Nota editorial

Dalarna es el lugar donde los árboles y flores acompañan la travesía de Karin e Ingeri, en El Manantial de la doncella de Ingmar Bergman…

Los cerros de Tepoztlán observan el último movimiento de El Siete, en Post tenebras lux de Carlos Reygadas…

Junto al río Dniéper y los bosques Ucranianos, una cabra y una mariposa son testigos del vuelo de un niño, en La infancia de Iván de Andrei Tarkovsky…

Los severos bosques siberianos destilan una sacralidad que se extiende hasta el reverente cazador sin edad, en Dersú Uzala de Kurosawa…

Los árboles que sostienen al hijo, que a su vez sostiene a la moribunda madre, en la cinta de Sokurov…

Las hierbas que ocultan a los soldados en La delgada línea roja de Malick…

Los ríos de El abrazo de la serpiente de Guerra…

Los abedules y el pantano de La Tentación de Veiko Ounpuu…

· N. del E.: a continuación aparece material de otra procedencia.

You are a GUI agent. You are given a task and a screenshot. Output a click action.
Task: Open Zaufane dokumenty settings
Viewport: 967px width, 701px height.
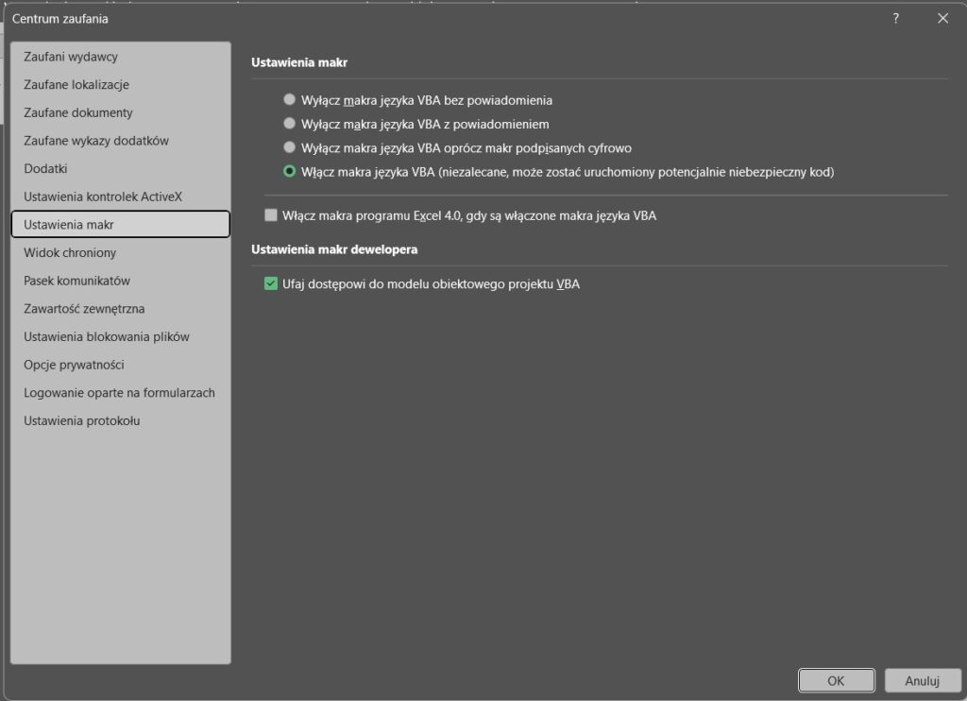(77, 112)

Las ramas del bosque con las que juega Billy antes de mirar maravillado el vuelo del halcón… Semillas y vulbos que abrieron el corazón de la indolente Annie… San, la princesa Mononoke que va a la guerra en nombre de los dioses del bosque mancillado por la ciudad de hierro… El napalm matutino quemando los bosques y arrozales al mismo ritmo que consume la cordura de los hombres…

δάσος foresta
natūra
ةباغ
森林
רעי
лес


Tal vez nuestro Cerro de Amalucan no está destinado a convertirse en escenario de ensueño, una locación en la que resuelven los dilemas humanos. No importa. Los que escribimos en esta revista estamos en contra del parque que el gobierno estatal piensa construir en uno de los últimos bosques de la ciudad de Puebla.